Skip to main content

Quickstart

Learn how to convert streaming audio to text.

This guide will show you how to use WebSocket API to transcribe voice.

TIP

The easiest way to try real-time transcription is via the web portal.

Using the Real-time SaaS WebSocket API

1. Create an API key

Create an API key in the portal here, which you'll use to securely access the API. Store the key as a managed secret.

INFO

Enterprise customers may need to speak to Support to get your API keys.

2. Pick and install a library

Check out our Javascript client or Python client to get started.

npm install @speechmatics/real-time-client @speechmatics/auth

3. Insert your API key

Paste your API key into YOUR_API_KEY in the code.

**Records supplied:**
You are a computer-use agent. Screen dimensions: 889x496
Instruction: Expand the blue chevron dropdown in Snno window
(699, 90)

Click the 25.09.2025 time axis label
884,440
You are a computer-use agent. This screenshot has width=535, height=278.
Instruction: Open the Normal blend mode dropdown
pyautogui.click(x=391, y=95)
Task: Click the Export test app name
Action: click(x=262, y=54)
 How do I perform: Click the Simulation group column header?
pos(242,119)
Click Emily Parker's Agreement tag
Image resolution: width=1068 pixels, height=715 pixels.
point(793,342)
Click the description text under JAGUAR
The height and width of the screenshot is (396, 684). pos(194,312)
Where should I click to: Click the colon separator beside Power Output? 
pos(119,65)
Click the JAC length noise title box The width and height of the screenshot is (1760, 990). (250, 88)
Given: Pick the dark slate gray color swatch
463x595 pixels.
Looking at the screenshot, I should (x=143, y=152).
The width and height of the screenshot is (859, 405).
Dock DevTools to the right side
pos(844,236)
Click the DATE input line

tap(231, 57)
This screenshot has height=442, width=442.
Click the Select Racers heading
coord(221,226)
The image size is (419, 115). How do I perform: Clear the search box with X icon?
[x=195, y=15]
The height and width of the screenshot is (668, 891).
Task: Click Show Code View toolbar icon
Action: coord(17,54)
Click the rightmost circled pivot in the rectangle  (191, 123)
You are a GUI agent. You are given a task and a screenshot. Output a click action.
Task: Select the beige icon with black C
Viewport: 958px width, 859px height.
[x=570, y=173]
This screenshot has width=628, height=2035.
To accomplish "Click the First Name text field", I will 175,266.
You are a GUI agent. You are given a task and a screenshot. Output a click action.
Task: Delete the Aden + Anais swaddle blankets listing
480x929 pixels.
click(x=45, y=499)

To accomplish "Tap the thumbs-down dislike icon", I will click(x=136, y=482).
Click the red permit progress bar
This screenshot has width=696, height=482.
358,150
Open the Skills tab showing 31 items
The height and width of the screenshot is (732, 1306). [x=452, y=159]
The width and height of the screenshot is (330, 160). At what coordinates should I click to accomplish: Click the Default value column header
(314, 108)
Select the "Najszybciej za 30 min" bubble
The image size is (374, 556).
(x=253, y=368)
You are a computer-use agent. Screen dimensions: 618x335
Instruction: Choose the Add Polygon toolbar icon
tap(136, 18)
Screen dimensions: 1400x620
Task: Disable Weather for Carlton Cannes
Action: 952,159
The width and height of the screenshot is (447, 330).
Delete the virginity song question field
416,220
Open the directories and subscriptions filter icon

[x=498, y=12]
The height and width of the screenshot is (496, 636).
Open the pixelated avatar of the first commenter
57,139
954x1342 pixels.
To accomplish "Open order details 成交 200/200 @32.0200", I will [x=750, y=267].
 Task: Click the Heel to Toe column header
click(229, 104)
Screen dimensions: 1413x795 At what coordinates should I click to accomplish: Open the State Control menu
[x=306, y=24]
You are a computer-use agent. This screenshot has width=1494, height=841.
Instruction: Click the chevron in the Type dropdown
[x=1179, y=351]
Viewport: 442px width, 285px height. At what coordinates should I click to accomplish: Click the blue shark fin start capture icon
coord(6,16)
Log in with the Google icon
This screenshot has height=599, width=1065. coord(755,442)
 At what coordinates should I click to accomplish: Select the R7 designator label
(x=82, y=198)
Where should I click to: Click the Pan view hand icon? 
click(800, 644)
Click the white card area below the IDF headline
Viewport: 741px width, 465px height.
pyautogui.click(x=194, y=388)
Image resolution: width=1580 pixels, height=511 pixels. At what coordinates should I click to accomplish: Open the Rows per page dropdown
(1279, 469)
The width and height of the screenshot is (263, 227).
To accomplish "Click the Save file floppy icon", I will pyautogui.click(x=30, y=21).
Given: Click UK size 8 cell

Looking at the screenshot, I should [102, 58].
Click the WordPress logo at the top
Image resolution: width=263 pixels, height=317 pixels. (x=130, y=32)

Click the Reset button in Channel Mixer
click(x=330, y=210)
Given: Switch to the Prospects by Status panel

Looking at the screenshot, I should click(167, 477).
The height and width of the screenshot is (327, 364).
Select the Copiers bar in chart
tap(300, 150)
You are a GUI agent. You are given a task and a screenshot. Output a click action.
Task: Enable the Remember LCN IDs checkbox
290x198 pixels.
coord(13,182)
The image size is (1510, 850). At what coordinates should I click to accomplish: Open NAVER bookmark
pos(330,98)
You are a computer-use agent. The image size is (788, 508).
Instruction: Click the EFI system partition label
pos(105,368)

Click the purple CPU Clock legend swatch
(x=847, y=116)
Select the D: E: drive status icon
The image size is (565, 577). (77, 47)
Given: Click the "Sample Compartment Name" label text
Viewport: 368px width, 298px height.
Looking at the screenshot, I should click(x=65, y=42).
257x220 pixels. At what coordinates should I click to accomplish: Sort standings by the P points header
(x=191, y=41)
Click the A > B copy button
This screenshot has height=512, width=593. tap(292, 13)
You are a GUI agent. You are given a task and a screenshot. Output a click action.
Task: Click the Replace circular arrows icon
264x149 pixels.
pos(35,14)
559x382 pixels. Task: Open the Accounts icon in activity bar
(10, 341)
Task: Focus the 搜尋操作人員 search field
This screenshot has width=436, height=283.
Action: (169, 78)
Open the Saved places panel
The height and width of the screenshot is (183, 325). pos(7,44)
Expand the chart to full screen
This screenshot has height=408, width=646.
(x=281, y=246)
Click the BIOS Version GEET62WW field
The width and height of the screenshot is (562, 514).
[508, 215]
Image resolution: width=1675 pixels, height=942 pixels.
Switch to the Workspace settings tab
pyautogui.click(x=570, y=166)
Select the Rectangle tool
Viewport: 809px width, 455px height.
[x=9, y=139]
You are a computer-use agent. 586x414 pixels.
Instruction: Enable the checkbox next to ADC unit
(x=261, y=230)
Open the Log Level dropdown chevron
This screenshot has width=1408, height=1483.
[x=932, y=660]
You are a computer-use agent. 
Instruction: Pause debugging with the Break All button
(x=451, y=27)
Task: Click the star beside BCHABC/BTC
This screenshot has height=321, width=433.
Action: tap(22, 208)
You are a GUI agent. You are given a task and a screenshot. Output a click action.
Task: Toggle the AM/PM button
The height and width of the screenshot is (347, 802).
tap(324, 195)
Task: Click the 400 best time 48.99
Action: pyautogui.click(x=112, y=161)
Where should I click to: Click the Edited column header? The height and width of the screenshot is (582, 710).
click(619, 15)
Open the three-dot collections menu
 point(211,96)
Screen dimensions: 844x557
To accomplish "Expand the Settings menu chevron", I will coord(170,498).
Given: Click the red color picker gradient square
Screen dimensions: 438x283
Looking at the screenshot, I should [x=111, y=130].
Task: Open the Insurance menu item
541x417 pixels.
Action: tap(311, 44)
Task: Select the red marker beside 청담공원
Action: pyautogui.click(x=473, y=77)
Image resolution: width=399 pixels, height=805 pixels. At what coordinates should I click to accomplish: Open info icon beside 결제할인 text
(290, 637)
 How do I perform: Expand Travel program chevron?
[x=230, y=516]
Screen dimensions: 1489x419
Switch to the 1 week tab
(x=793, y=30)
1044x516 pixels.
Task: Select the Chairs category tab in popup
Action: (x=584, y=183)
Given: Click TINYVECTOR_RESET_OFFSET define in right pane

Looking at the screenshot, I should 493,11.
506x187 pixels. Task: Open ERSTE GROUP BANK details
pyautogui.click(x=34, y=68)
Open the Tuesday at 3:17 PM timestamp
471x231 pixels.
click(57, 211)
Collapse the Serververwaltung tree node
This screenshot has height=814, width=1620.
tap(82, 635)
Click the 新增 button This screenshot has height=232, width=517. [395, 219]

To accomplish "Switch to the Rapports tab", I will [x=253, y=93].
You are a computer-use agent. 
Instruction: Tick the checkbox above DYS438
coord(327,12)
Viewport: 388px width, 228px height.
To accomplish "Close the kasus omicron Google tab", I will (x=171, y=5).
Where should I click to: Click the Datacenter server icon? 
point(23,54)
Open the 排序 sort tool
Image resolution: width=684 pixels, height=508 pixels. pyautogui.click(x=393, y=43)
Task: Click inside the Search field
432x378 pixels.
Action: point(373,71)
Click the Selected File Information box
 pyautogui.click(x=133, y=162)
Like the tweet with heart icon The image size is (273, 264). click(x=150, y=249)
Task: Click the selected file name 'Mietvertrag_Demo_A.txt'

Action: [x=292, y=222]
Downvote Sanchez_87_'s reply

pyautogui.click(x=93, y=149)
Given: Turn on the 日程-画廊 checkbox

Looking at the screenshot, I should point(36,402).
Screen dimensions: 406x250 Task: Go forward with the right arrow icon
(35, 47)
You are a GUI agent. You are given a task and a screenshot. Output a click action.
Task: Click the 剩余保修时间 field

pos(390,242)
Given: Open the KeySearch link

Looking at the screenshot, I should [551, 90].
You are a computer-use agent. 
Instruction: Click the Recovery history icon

**The request:**
Please answer these questions using the real-time transcription quickstart:
1. What does it call the easiest way to try real-time transcription?
2. Who may need to speak to Support to get API keys?
3. Into what placeholder in the code does the API key go?

**Written solution:**
1. The web portal.
2. Enterprise customers.
3. YOUR_API_KEY